▶ ASSIGNMENT: In the records that follow, how many lines contain the word "target"? Give only that figure.

(Stored data)
>>>

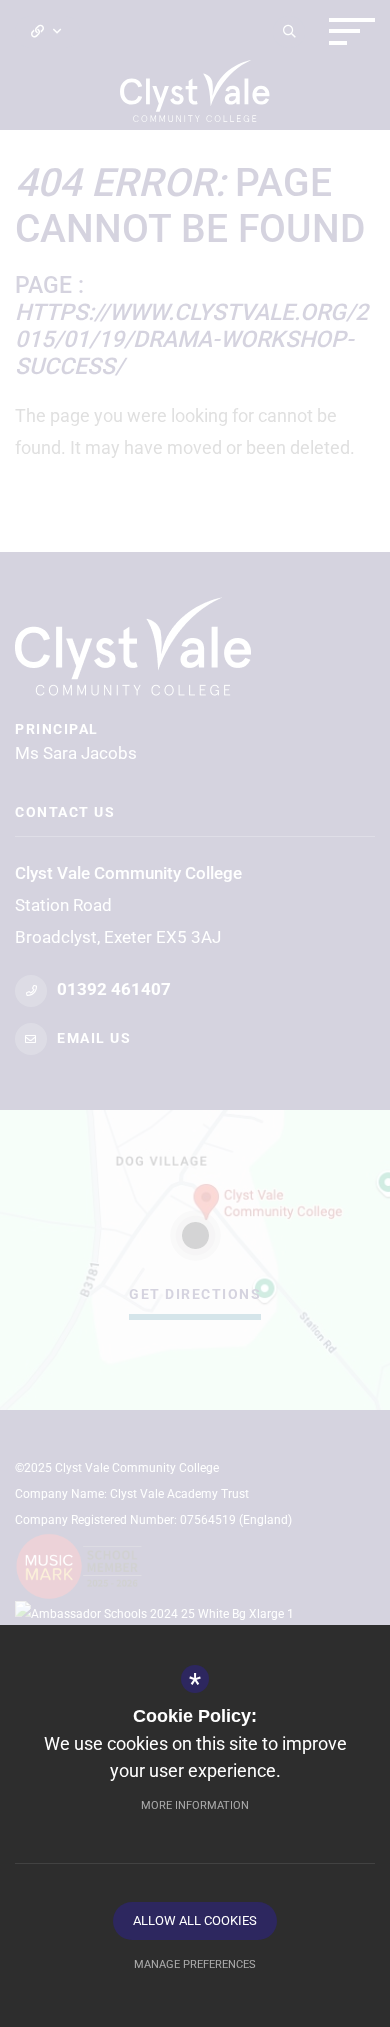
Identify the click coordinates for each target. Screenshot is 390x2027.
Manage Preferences (195, 1964)
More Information (195, 1805)
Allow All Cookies (195, 1920)
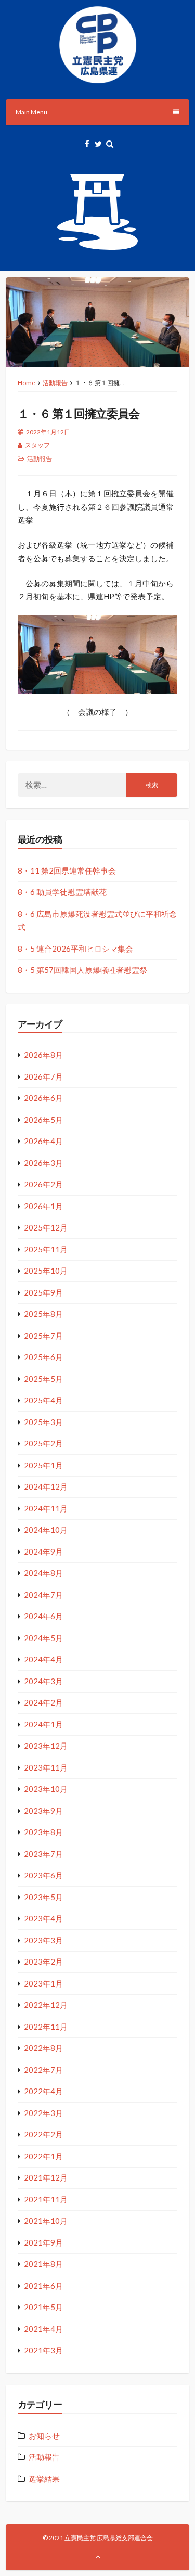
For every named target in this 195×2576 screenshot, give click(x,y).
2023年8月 (43, 1832)
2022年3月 (43, 2113)
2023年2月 (43, 1961)
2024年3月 (43, 1681)
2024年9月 (43, 1551)
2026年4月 (43, 1141)
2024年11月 (46, 1508)
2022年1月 (43, 2156)
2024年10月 (46, 1529)
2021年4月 (43, 2329)
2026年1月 (43, 1206)
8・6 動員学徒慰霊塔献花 (62, 891)
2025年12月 (46, 1227)
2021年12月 (46, 2177)
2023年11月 (46, 1767)
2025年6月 (43, 1357)
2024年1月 (43, 1724)
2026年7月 (43, 1076)
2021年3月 (43, 2350)
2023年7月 (43, 1854)
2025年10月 (46, 1270)
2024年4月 (43, 1659)
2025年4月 (43, 1400)
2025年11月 (46, 1249)
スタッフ (37, 445)
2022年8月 (43, 2048)
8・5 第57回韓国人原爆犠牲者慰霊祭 (82, 970)
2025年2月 (43, 1443)
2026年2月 (43, 1184)
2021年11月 (46, 2199)
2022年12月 (46, 2004)
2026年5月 (43, 1119)
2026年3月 (43, 1163)
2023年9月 (43, 1810)
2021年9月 (43, 2242)
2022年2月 (43, 2134)
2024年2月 (43, 1702)
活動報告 (55, 383)
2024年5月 (43, 1638)
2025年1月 (43, 1465)
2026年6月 (43, 1098)
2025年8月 (43, 1313)
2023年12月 (46, 1745)
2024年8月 (43, 1573)
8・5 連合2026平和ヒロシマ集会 (75, 948)
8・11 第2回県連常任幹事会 (67, 870)
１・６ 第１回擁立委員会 (78, 413)
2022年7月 (43, 2069)
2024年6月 (43, 1616)
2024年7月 (43, 1594)
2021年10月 (46, 2220)
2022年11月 (46, 2026)
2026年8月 (43, 1054)
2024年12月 (46, 1486)
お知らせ (44, 2435)
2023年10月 (46, 1788)
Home (26, 383)
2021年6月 (43, 2285)
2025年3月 (43, 1422)
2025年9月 (43, 1292)
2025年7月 (43, 1335)
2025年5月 (43, 1378)
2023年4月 (43, 1918)
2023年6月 (43, 1875)
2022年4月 (43, 2091)
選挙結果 (44, 2478)
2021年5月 (43, 2307)
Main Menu (31, 112)
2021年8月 (43, 2264)
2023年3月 (43, 1940)
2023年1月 (43, 1983)
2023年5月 (43, 1897)
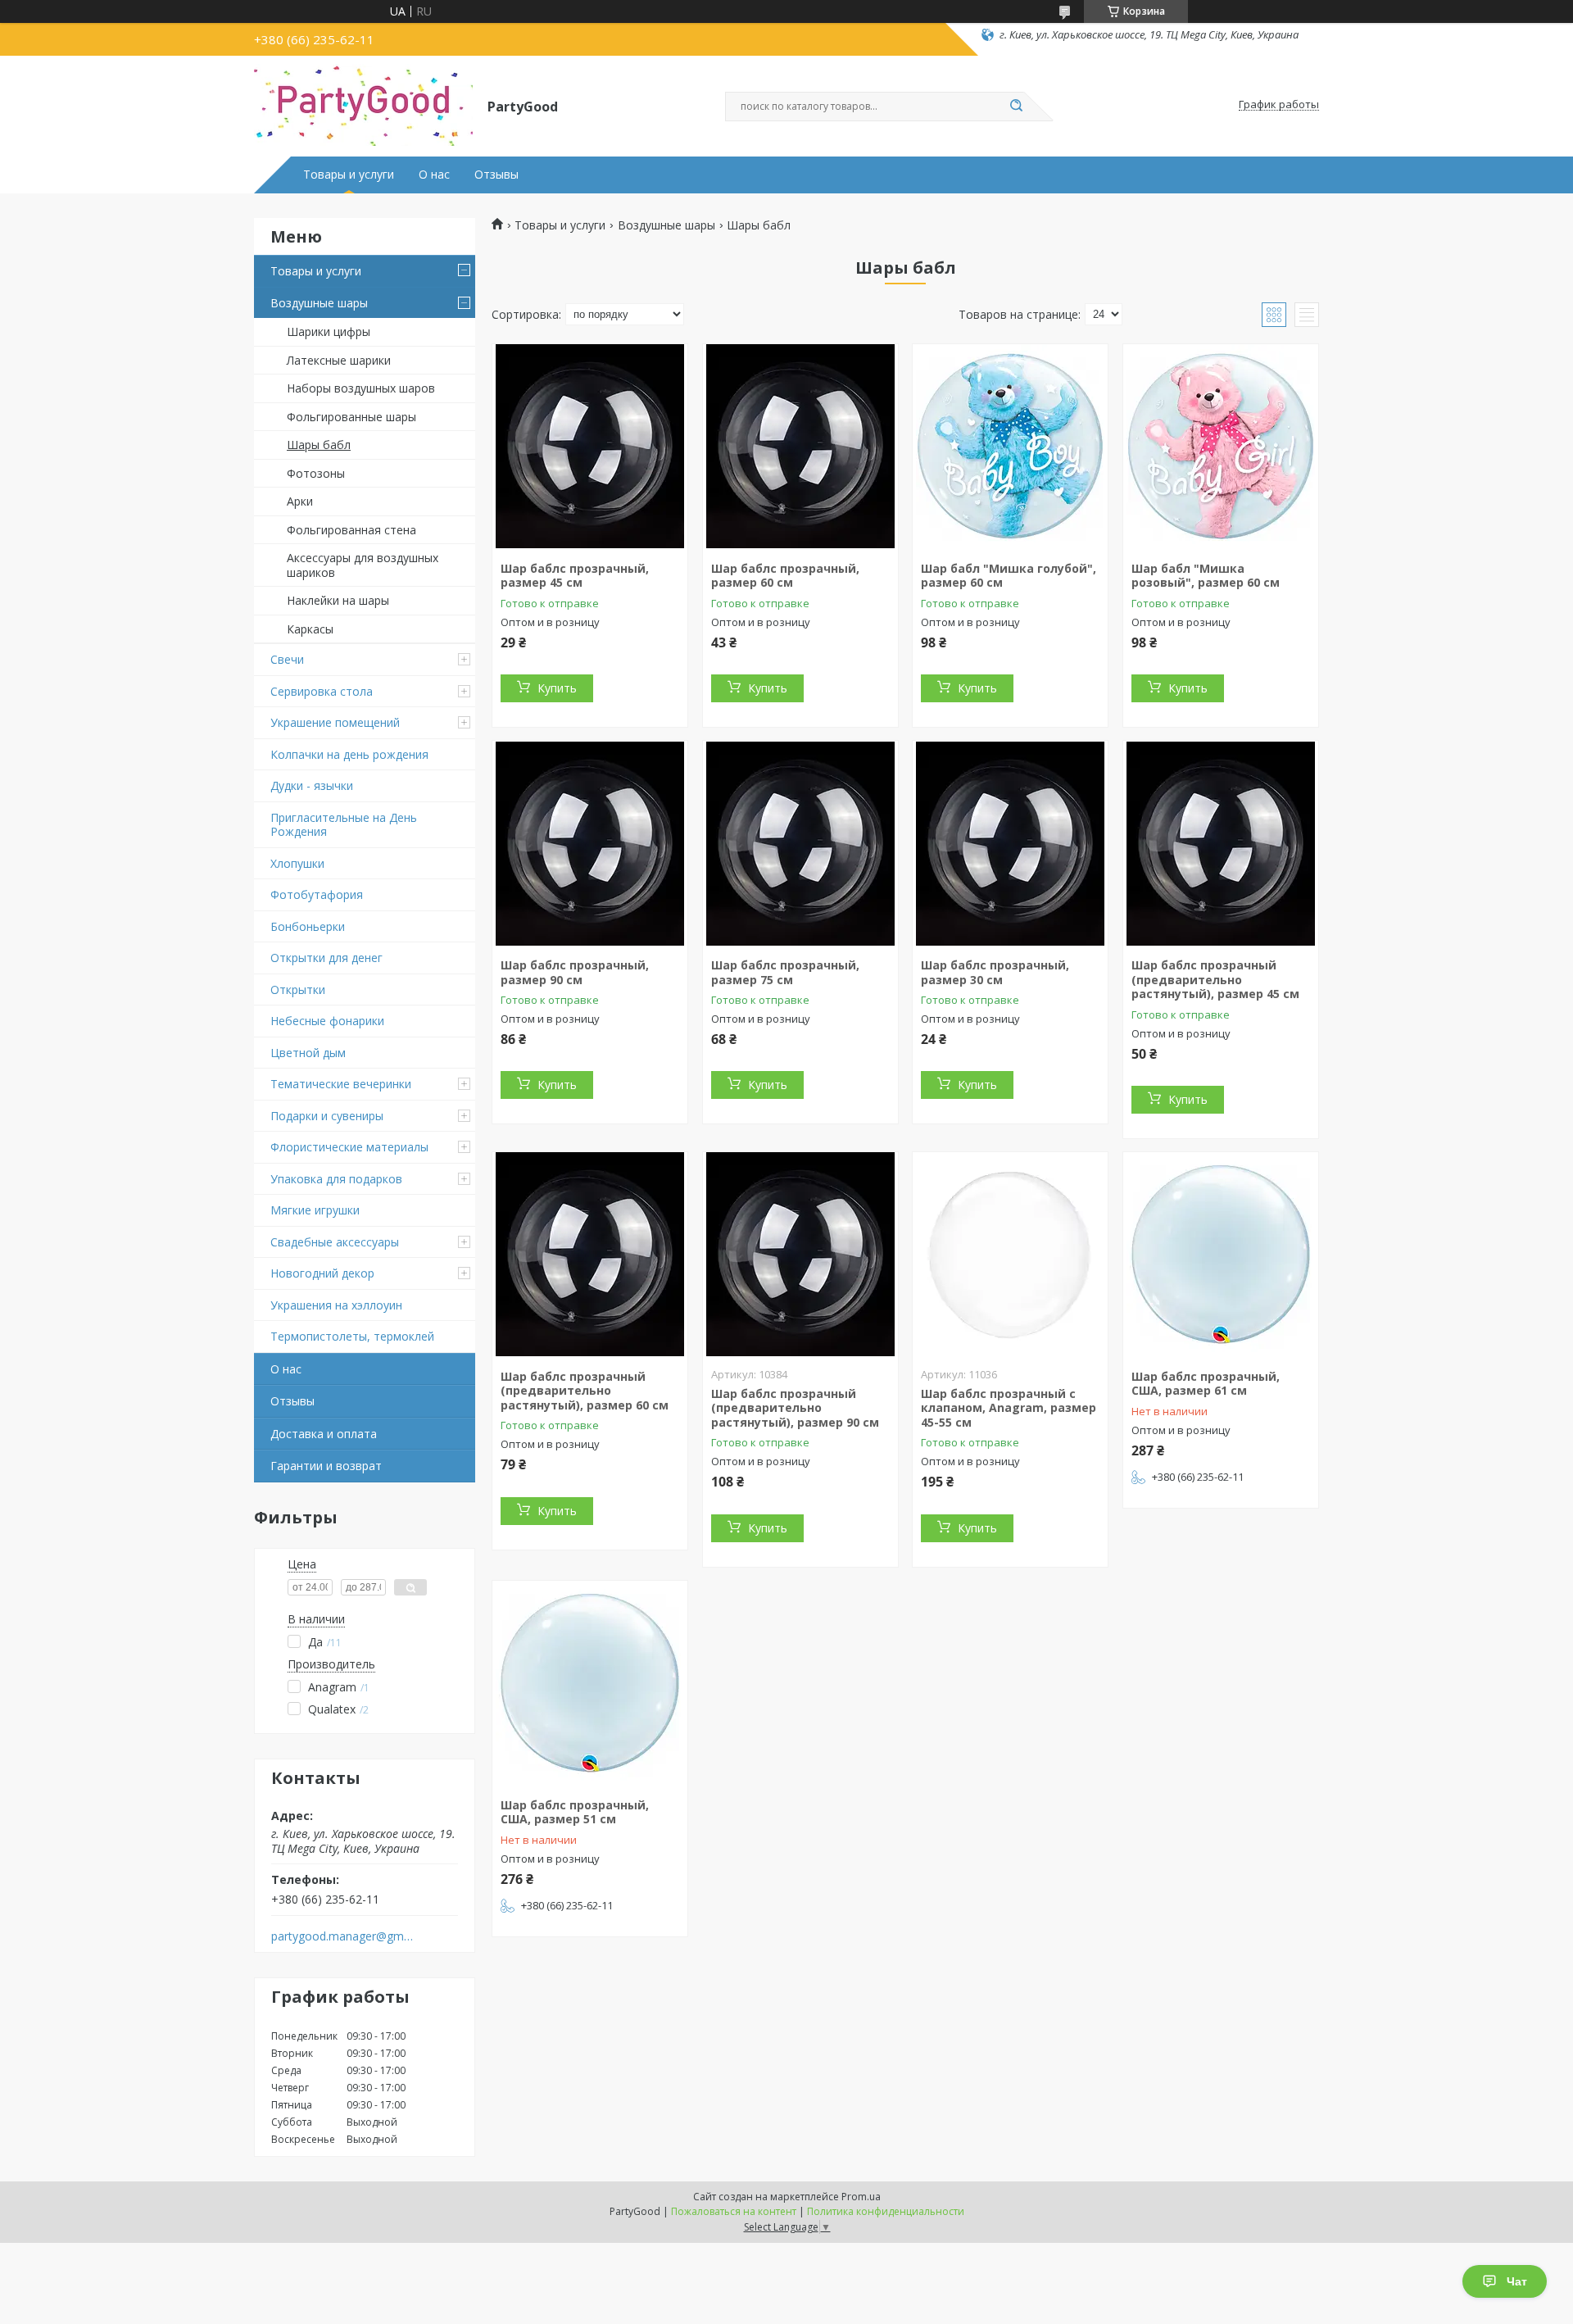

<<<

▶ ANSWER BELOW: 2